小岩井忠道(科学記者) 2023年09月07日

 買い物から決済、コミュニケーションに至る東南アジア諸国で進む社会のデジタル化に中国のIT(情報通信)企業が大きく貢献している現状を紹介するレポートを、日本総合研究所の岩崎薫里上席主任研究員が公表した。中国通信機器大手と各国政府との連携で進む5G(第5世代移動通信システム)商用サービスをはじめ、中国IT企業の活動が、デジタル化政策の助言やIT人材の育成、中小企業の越境EC(電子商取引)支援などにまで及んでいることを詳述している。米国やインドと中国政府との関係が厳しさを増す中で、中国IT企業の東南アジア進出は今後一層進む、と岩崎氏は見ている。

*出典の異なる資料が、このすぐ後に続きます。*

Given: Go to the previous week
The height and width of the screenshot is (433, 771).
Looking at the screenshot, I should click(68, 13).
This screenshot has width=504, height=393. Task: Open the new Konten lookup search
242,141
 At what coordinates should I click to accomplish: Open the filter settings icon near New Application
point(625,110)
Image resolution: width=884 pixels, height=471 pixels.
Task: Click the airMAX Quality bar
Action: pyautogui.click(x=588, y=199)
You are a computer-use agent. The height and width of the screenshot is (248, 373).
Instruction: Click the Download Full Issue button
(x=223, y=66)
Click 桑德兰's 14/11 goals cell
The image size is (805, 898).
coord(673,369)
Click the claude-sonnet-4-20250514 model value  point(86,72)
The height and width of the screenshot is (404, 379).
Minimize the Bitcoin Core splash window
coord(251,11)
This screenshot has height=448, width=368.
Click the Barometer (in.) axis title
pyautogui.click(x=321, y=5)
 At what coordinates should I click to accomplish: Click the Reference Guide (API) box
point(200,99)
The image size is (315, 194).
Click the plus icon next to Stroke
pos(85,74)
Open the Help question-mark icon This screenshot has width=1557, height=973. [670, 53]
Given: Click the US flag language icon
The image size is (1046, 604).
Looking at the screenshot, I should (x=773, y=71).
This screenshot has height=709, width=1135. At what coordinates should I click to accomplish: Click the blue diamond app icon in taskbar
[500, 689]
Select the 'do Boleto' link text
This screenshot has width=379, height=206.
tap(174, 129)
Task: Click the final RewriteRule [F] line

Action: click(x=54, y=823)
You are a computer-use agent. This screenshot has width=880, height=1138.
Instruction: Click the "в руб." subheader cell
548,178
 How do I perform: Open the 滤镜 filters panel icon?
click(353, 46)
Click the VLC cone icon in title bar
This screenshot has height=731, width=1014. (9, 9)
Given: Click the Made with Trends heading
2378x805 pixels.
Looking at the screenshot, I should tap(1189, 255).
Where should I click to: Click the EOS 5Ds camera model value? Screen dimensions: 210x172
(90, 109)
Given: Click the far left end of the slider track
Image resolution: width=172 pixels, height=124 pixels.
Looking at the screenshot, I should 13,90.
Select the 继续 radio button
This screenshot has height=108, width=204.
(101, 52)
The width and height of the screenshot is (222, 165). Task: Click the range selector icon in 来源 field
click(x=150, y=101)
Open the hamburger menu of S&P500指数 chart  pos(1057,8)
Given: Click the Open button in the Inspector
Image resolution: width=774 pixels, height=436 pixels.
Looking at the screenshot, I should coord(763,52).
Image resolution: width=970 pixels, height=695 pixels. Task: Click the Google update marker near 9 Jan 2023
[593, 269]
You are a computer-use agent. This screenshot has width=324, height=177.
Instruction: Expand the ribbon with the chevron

「東南アジアのデジタル化をけん引する中国IT企業」と題する岩崎氏のレポートは、東アジア各国の経済・社会情勢について現状分析する日本総合研究所「アジア・マンスリー9月号」(8月28日発行)に掲載された。

 東南アジアでスマートフォンが急速に普及したのは、OPPO、vivo、シャオミ(小米)の中国ブランド格安スマートフォンが2010年代に相次いで販売されたため。これがスマートフォンでの利用を前提とした各種インターネットサービスの登場を促す。その一つEC(電子商取引)分野での大きな動きは、アリババ(阿里巴巴)による2016年のLazada買収。Lazadaは当時トップシェアを誇ったシンガポールの新興企業で、ブランド名はそのままで事業のさらなる展開が図られた。最近では、バイトダンス(字節跳動)傘下の動画ネットワークサービス企業TikTok(抖音)がEC機能「TikTok Shop」を使い東南アジアのEC市場に参入したことで、中国勢同士でのシェア争いが起きている。

 5Gではファーウェイ(華為技術)とZTE(中興通訊)が東南アジア各国政府と連携し、基地局の整備やネットワークの構築に取り組んだのを足掛かりに、中国IT企業が各種の5Gサービス提供にも乗り出している。データセンターの建設やスマートシティの開発でも、各国政府と連携して進める動きがしばしばみられるようになった。かつて中国IT企業の競争力は総じて価格面にあった。しかし、次第に技術レベルが高まり、分野によっては先進国のIT企業と遜色ない、あるいは上回るレベルに達しているのが現状。中国IT企業と東南アジア各国との連携の動きは、デジタル化政策の助言、IT人材の育成、中小企業の越境EC支援などにまで及んでいる。

東南アジアでもデジタル新興企業が台頭 

 こうした東南アジアで進む中国IT企業の急速な影響力増大を紹介したうえで、岩崎氏が注意を促しているのが、中国系デジタル・ブランドに対する東南アジア各国消費者の強い支持。アジア太平洋地域のマーケティングコミュニケーション業界の動向を伝える専門誌「Campaign Asia-Pacific」が5月に公表した興味深い調査結果を紹介している。東南アジアの消費者に人気のある企業を調べた調査だ。シンガポール、マレーシア、タイ、インドネシア、フィリピン、ベトナムの東南アジア主要6カ国消費者を対象に、まず顧客体験が最もよいと思うブランド名を挙げてもらう。その中から3カ国以上で事業展開しているブランドについて「品質」「購入体験」「顧客サービス」など五つの指標で評価してもらった結果を集計して順位付けしている。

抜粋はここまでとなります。